**Aim of the task:**
Return, word for word, the stretch of the Polestar 1 review that begins at the words "Overlaying this is" and stops after "then think again.".

**Supplied passage:**
################

Which it is. Do not mistake this as a T8 Volvo in a fancy frock, because it feels a wholly different animal. You can sense it in the steering primarily, as there's an immediacy to the way the Polestar's front end reacts and there's even some feel coming back through the rim, and throughout all of the driving it masks its weight really well - you'll never once think you're in a near-2.4-tonne car. There's also a dearth of real-world-speed understeer, while you can feel the torque-vectoring rear motors tightening the Volvo's line. The brakes also deserve a mention, because they're strong enough in regen mode to drive the Polestar in a one-pedal fashion in urban areas, yet when you need to call upon them when pushing on, the modulation of them is exceptional and their bite is ridiculous. So the 1 has massive traction and superb grip, as well as genuinely involving handling. Sure, maybe anyone particularly daring who is considering migrating to this Swede from a Porsche 911 is hardly going to be blown away by the way the 1 steers, but it's certainly good enough and sharp enough to stand comparison with other GTs in this sector.

But the speed! Wow, the speed! It's bizarre in some ways, because when you flatten the throttle there's not a huge kick in the back that you might expect from 1,000Nm. Instead, the Polestar's complex drivetrain eerily begins to gather speed without much in the way of g-force sensations and you thus want to pay mighty close attention to the numbers racking up on the main dial and crisp head-up display, because it rattles through tens of kilometres per hour in farcically short order. Despite a kind of middling power-to-weight ratio of 259hp-per-tonne, the Polestar 1 piles on the big digits with an impeccable effortlessness that's borderline otherworldly, and it's intoxicating to sample it again and again and again.

Overlaying this is noise. Quite wonderful noise, for a four-cylinder forced induction engine, but don't worry - we're not about to shout about 'synthetic' notes. While there may be some of that going on, the hard-edged gargle the Polestar 1 makes is largely down to that carbon airbox - a feature that last appeared on a sizeable production-run coupe within the engine bay of the E46 BMW M3 CSL of 2003. To even be mentioning that petrolheads' dream of a motor in connection to the voice the 1 has must generate huge kudos for Polestar. OK, this Swedish super-coupe doesn't quite make the same symphony as some of its huge-displacement, multi-cylinder rivals, but if you're thinking the 2.0-litre engine is going to be the 1's let-down then think again.

If anything, the worst aspect of the way the Polestar 1 drives is its ride. Now, we must clarify that the Öhlins dampers are serious bits of kit. Really high-quality items and, once you're up to speed, you can feel the sheer excellence of them - the Polestar's ride becomes tautly comfortable, albeit not comfortably opulent. However, by not choosing a set of in-car-switchable, adaptive dampers like many rivals, the 1 never has the cosseting low-speed ride of some key GT competitors. It can be very firm around town, to the point where one big transverse expansion joint mid-bend (taken at 60km/h or so) on our test route had us shouting 'OOOOF!' in mild discomfort as the Polestar bashed across it and skittered sideways in the process. In short, this always feels like a sports GT, rather than a supreme long-distance cruiser. But with terrific noise suppression and a generally imperious air of refinement, we think we could live with the Polestar's edgy ride quality for the way it handles when you get it out onto more interesting roads. Especially as, on a 120km/h motorway cruise, the ride quality is decent. And you can adjust those dampers yourself, if you get to the top mounts and click around with the settings, remember...

################

**Data block:**
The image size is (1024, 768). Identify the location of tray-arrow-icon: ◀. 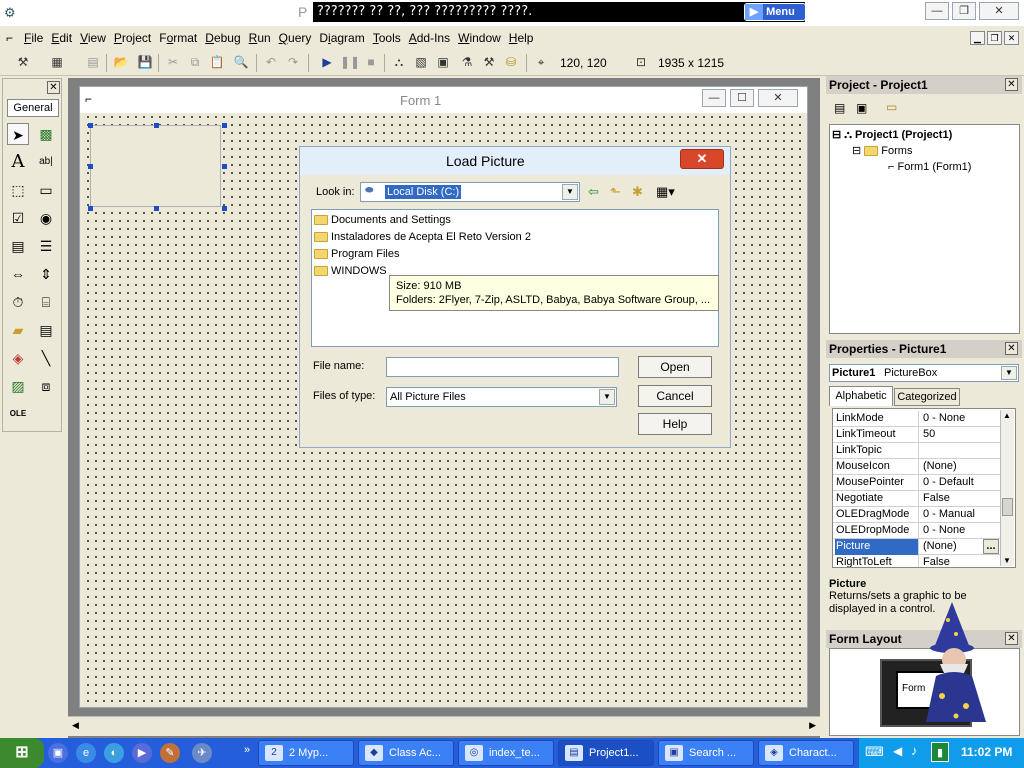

################

**Task solution:**
Overlaying this is noise. Quite wonderful noise, for a four-cylinder forced induction engine, but don't worry - we're not about to shout about 'synthetic' notes. While there may be some of that going on, the hard-edged gargle the Polestar 1 makes is largely down to that carbon airbox - a feature that last appeared on a sizeable production-run coupe within the engine bay of the E46 BMW M3 CSL of 2003. To even be mentioning that petrolheads' dream of a motor in connection to the voice the 1 has must generate huge kudos for Polestar. OK, this Swedish super-coupe doesn't quite make the same symphony as some of its huge-displacement, multi-cylinder rivals, but if you're thinking the 2.0-litre engine is going to be the 1's let-down then think again.